• **Collected data entries**
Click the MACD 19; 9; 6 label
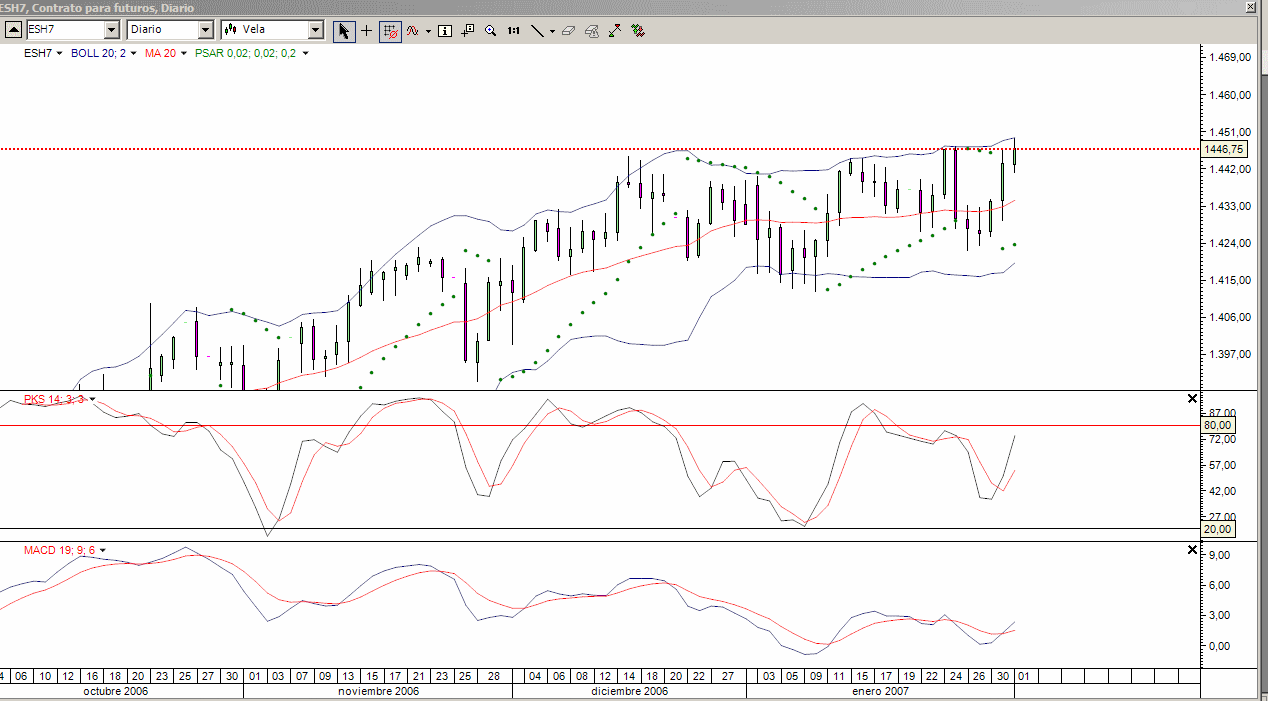Image resolution: width=1268 pixels, height=701 pixels. tap(59, 550)
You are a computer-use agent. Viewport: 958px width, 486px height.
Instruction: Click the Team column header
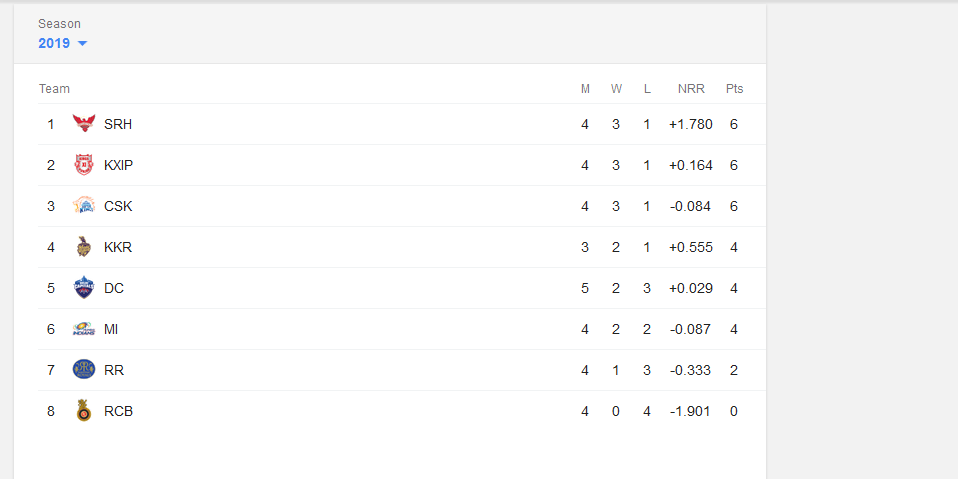click(54, 89)
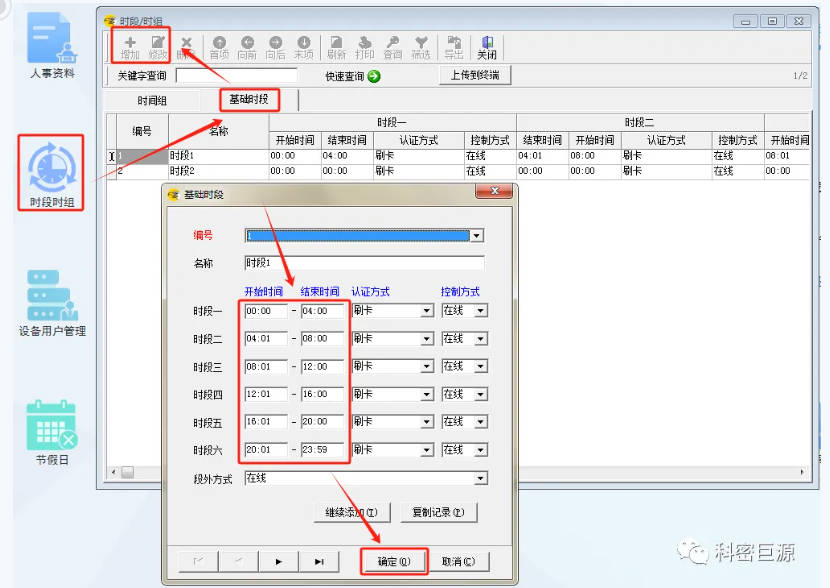Click the 刷新 (Refresh) toolbar icon
This screenshot has height=588, width=830.
click(336, 47)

• **Task instructions**
I need the entries printed exactly, with each picture left out.

• **Solution to the problem**
Click the MACD 19; 9; 6 label
Image resolution: width=1268 pixels, height=701 pixels. tap(59, 550)
You are a computer-use agent. Viewport: 958px width, 486px height.
Instruction: Click the Team column header
click(54, 89)
Click the 刷新 (Refresh) toolbar icon
This screenshot has height=588, width=830.
click(336, 47)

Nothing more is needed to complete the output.